Rogue Waves: Live Music for Rocktober – Jersey City Times

Even among the good-guy rockers who star in the history of Garden State music, Brian Fallon is particularly ingratiating. His narrators are earnest, tough, hopeful; they’ve got one eye on the past, but they don’t tend to put their nostalgia ahead of the obligations of the present. On vigorously strummed, rootsy solo albums like Local Honey (2020), Fallon explores passion, heartbreak, redemption, and the daily bravery and heroism that ordinary life requires. His work fronting The Gaslight Anthem is much the same, but with considerably more wattage. When the New Brunswick punk rock (with an ever-increasing emphasis on the rock) band announced two shows at White Eagle Hall (337 Newark Ave.) to celebrate the release of History Books, their sixth album and first in nine years, they immediately sold out. Ever accommodating, they added two more shows to the calendar. Those sold out too.

Why am I telling you about October concerts that you can’t get tickets for?  Am I an irrational and cruel person?  Well, yes, but there are other reasons, too.  For starters, sold out shows aren’t necessarily sold to the capacity of the venue. There are sometimes ways to wrangle your way in. Should The Gaslight Anthem release more tickets to the shows on the 27th, 28th, 29th, and 30th of October — or add shows to the run — that wouldn’t be unprecedented.

━━━━━━━━━━━━━━━━

== Your goal ==
According to the concert column, which album's release are The Gaslight Anthem's White Eagle Hall shows celebrating? Nothing in the listing has any bearing on the concert column.

== Dataset section ==

━━━━━━━━━━━━━━━━

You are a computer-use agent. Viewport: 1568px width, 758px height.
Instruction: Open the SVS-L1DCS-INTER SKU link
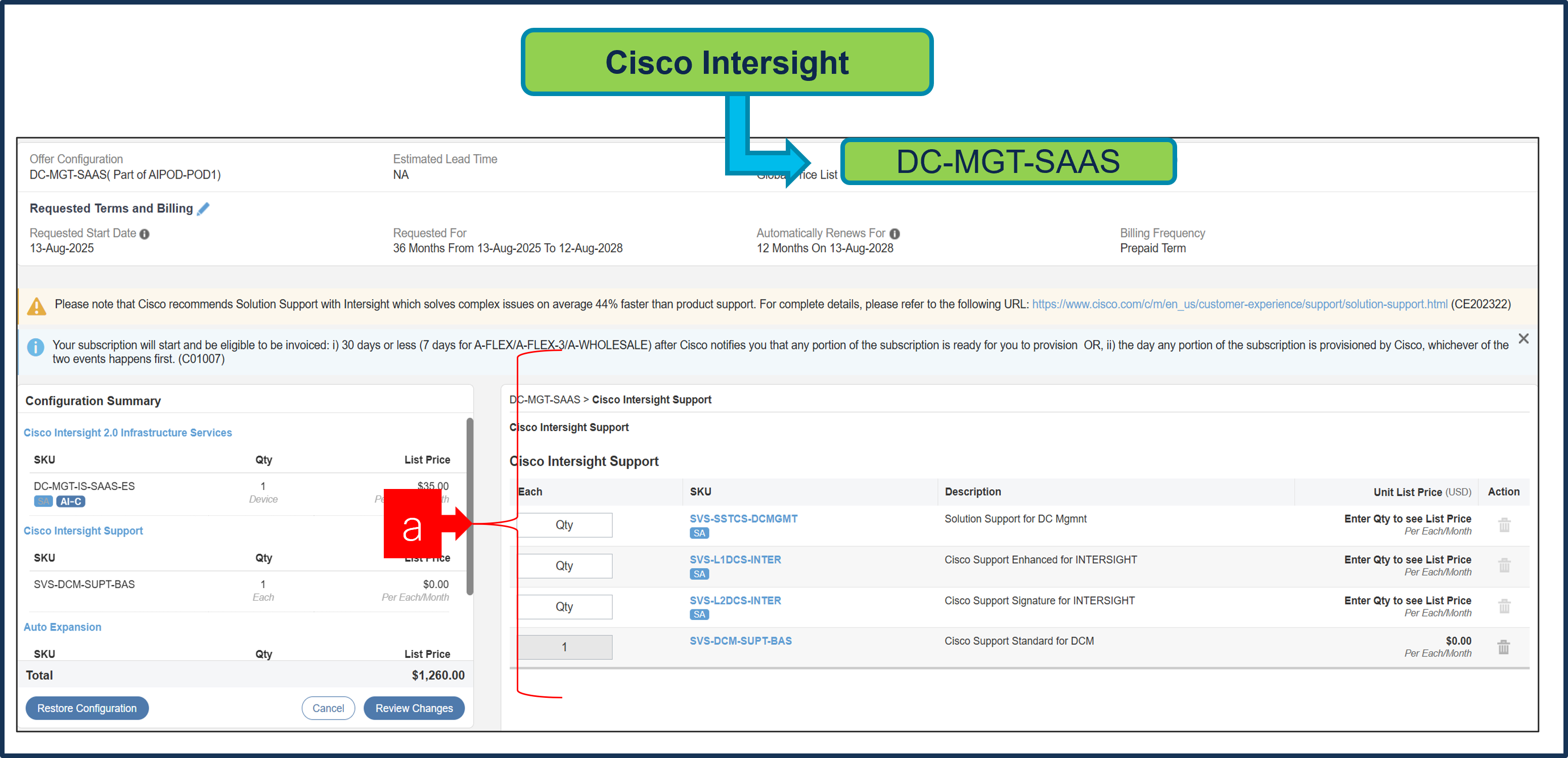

━━━━━━━━━━━━━━━━

== The answer ==
History Books, the band's sixth album and first in nine years.